Possible l-bfgs improvements
Minimization of even small molecules to convergence is problematic in GROMACS. I am finding that energy minimization not always succeeds, even for very simple molecules such as 2-octanol or pentoxypentane. This leads to problems when you want to do a normal mode analysis based on that structure.
It would be useful to have a minimizer that does go all the way to zero force (steepest descents doesn't do it either).
To reproduce the problem, unpack the archive, then run
It will finish with:
"Energy minimization has stopped, but the forces have not converged to the
requested precision Fmax < 0.001"
#1 Updated by Erik Lindahl 7 months ago
- Status changed from New to Rejected
I don't necessarily think this is an error, and in any case I'm pretty sure it's not in the minimizers.

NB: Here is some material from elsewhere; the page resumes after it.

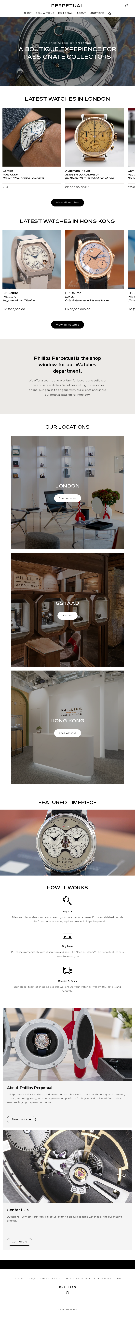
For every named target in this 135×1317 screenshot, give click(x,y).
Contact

First, for reference, although it sounds simple, it's not possible to just have a minimizer "go all the way to zero force" when using floating-point arithmetics. To understand this, it's easiest to think about the one-dimensional line minimzer step. Close to the minimum, the function we are minimizing will have a shape like delta-y = k * delta-x^2.

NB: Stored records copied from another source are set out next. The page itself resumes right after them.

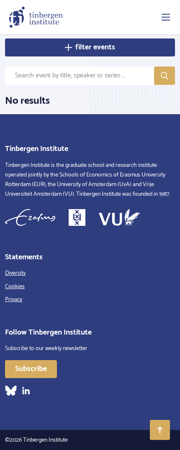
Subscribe (31, 369)
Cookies (15, 286)
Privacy (13, 299)
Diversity (15, 273)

Since we need to evaluate the numerical derivative to decide how to move, we will be limited by machine precision (EPS) when evaluating delta-y close to the minimum - which in turn means we cannot get closer to the exact minimum than delta-x = sqrt(EPS). Since the derivative (=force) is also proportional to delta-x, that too will have a relative error proportional to the square root of machine precision.
However, the reason for not reaching very low energies in this case might is likely that you are using a plain shift of the function - which means there will be a discontinuity in the derivative at the cut-off.

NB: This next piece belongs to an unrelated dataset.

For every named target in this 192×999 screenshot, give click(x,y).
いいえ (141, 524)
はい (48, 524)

If I change it to either use very long cut-offs (tested with group as well as verlet) or using switched interactions (only available with group for now), I am able to reach a norm of the force that is 6e-4. This seems to be quite close to a bond constant multiplied by sqrt(EPS).
So: Don't use shifted interactions for good energy minimization!
- Status changed from Rejected to Feedback wanted
Gerrit just mailed me that someone in his group has some improvements for bfgs. Lets hear what he has to say.
As I said in my reply on gmx-developers, I have heard from several people that one or more of the minimizers used in GROMACS work better in other software.
#3 Updated by Erik Lindahl 7 months ago
Just remember that we don't use a minimizer in isolation.
The Gromacs minimizers seem to work just A-OK when used with conservative potentials where both the potential and force are continuous. I too would of course be interested in any changes that also make them better when this is NOT the case, but if they don't use that in the other code it's not a very useful comparison.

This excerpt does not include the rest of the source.